On major platforms(*), the end-user is:

• first prompted for credentials (username/password) - something you know
• then prompted for the second factor (Push, Time-based token, or Hardware keys) - something you have

This design allows a hacker to attack/test the password (the first factor). If a password is successfully compromised (guessed, brute-forced[dict+perm] or sniffed/captured), the second factor would then hopefully prevent malicious access, however the successful password can then be used on other services where 2FA is not enabled (credentials stuffing).

Why is the time-based token/push or HW key not used as a first factor and the password as a second factor?

1. Is there a specific reason for this FA order (more intuitive to end-users?)

2. Other controls are in place to reduce the risk associated to passwords.

3. Is it because the developers or security specialists are opting not to redesign the initial login process (risk retention/acceptance)?

(*) examples include Twitter, Facebook, LinkedIn, Google, microsoft, dropbox, Box Sync, most banks portal...

Answer 1

The reason to prompt for the password factor first instead of the second factor tends to be either to prevent harassment of the user or to reduce costs associated with usage of the 2FA service.

For example, with Twitter they send a push notification to the user's device for login verification.
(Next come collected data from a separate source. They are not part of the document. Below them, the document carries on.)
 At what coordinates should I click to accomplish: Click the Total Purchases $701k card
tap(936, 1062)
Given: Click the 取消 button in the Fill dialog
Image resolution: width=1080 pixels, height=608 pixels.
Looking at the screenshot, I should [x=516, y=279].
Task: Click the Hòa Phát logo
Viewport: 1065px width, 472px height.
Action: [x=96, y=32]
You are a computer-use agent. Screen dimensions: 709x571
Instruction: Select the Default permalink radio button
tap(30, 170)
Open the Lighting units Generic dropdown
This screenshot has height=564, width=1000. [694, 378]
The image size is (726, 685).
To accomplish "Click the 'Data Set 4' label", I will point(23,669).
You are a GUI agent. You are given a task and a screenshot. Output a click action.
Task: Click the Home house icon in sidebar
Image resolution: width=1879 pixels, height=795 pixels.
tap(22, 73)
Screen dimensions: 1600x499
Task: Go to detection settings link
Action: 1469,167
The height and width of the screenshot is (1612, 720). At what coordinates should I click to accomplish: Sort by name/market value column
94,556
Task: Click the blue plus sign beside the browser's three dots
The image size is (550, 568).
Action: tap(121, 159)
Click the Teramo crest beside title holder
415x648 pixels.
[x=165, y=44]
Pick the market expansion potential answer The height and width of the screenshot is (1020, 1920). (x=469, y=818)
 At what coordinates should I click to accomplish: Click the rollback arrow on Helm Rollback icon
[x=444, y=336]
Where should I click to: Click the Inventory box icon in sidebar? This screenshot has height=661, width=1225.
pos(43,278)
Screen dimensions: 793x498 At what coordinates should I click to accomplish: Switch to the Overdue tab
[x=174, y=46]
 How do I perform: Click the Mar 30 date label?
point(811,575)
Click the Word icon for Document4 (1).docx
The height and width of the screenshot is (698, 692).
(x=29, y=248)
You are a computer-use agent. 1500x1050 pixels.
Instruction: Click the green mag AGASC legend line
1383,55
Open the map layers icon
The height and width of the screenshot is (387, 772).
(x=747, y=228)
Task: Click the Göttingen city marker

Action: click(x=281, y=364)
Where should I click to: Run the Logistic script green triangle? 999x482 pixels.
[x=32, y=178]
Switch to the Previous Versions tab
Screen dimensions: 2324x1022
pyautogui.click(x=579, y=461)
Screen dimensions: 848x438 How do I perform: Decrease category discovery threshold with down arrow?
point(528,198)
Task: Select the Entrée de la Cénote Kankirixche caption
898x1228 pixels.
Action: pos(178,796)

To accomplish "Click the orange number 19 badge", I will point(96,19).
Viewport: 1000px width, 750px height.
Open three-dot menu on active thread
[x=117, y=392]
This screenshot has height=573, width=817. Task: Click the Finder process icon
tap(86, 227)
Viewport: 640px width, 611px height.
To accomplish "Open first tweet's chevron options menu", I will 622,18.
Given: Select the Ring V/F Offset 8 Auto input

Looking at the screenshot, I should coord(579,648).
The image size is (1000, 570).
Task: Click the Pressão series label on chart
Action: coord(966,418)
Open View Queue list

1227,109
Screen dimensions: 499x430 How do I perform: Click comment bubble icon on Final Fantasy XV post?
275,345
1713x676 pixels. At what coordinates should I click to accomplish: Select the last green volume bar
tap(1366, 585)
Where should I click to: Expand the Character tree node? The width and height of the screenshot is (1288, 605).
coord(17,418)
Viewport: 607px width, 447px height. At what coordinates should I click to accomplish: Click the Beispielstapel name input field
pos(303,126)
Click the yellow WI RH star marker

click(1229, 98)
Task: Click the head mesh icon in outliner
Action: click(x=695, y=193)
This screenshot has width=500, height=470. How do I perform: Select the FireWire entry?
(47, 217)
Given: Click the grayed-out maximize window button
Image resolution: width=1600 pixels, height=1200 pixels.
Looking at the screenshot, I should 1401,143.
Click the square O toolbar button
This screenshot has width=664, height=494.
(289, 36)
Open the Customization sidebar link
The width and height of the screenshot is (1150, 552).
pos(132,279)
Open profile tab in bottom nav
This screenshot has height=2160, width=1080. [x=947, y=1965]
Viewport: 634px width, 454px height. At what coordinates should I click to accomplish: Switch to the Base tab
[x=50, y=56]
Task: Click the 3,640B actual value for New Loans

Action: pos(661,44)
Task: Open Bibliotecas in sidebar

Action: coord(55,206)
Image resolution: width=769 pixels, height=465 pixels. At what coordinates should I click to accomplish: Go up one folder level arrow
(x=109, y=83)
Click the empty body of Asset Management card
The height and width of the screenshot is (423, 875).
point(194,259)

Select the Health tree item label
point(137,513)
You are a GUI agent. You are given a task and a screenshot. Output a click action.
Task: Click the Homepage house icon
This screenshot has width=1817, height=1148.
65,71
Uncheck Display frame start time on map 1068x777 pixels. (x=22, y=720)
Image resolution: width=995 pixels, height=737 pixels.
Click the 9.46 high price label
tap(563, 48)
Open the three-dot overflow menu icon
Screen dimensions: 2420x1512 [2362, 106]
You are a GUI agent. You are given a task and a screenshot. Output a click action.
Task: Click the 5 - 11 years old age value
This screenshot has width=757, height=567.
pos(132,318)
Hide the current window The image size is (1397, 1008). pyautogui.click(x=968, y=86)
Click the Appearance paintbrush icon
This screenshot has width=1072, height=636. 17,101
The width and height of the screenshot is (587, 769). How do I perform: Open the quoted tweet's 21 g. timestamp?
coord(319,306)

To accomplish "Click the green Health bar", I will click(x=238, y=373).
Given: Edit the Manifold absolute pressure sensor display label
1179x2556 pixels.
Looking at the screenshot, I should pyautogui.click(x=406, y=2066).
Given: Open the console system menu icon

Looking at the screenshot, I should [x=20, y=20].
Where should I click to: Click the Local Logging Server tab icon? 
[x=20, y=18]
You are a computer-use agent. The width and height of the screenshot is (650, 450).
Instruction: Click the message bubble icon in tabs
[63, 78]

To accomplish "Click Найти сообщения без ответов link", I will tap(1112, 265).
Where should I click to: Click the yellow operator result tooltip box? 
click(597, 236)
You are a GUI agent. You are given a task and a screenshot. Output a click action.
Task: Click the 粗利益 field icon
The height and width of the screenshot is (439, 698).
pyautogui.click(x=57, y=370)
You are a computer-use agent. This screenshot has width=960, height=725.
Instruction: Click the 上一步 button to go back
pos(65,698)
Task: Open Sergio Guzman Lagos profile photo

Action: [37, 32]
If it didn't require the user's password first to authenticate them then attackers could spam their device with login verification requests all day long. Or if they used the SMS option the same thing would happen with texts to their phone, plus I believe Twitter has to pay SMS gateway providers for each text they send. This would disincentivize users to enable 2FA.

There are 2FA factors which can be implemented so they aren't intrusive to users or expensive to providers, like TOTP/HOTP. If a system prompted for the one-time password token along with the username they could verify this first before asking for the user's password. From what I've heard this is actually done with Norwegian BankID. Hackers can still annoy the authenticating site by flooding it with username/OTP guesses, but the site can also deal with these problems in a similar way to password guessing attacks.

Authentication based on WebAuthn would also work well with a stronger factor first design, or without a second factor password at all.

I assume there are probably some usability issues with switching the order. You would have some people typing their password into the OTP field if you start prompting for that before their password. That could lead to some account lockout issues. However, you could probably reduce this to a manageable level with training and effective UI design.

I also agree with you that there are just traditional app design issues influencing some of these decisions. You would likely need to ask a user for their username alone and then determine what next step to prompt them for (password or other factor) based on a lookup of their 2FA enrollment status. Google does this already, but I haven't seen this design pattern implemented a lot by other sites yet. With time we may see others adopt this same approach.

Most sites are primarily concerned with preventing account intrusions against their users and not as much about whether an attacker happens to figure out a user's password can work elsewhere. After all, the attacker could still actually try their same password guesses against the user on all those other sites. Beyond combating this with normal password guessing prevention controls, I don't imagine many administrators spend time worrying about that possibility.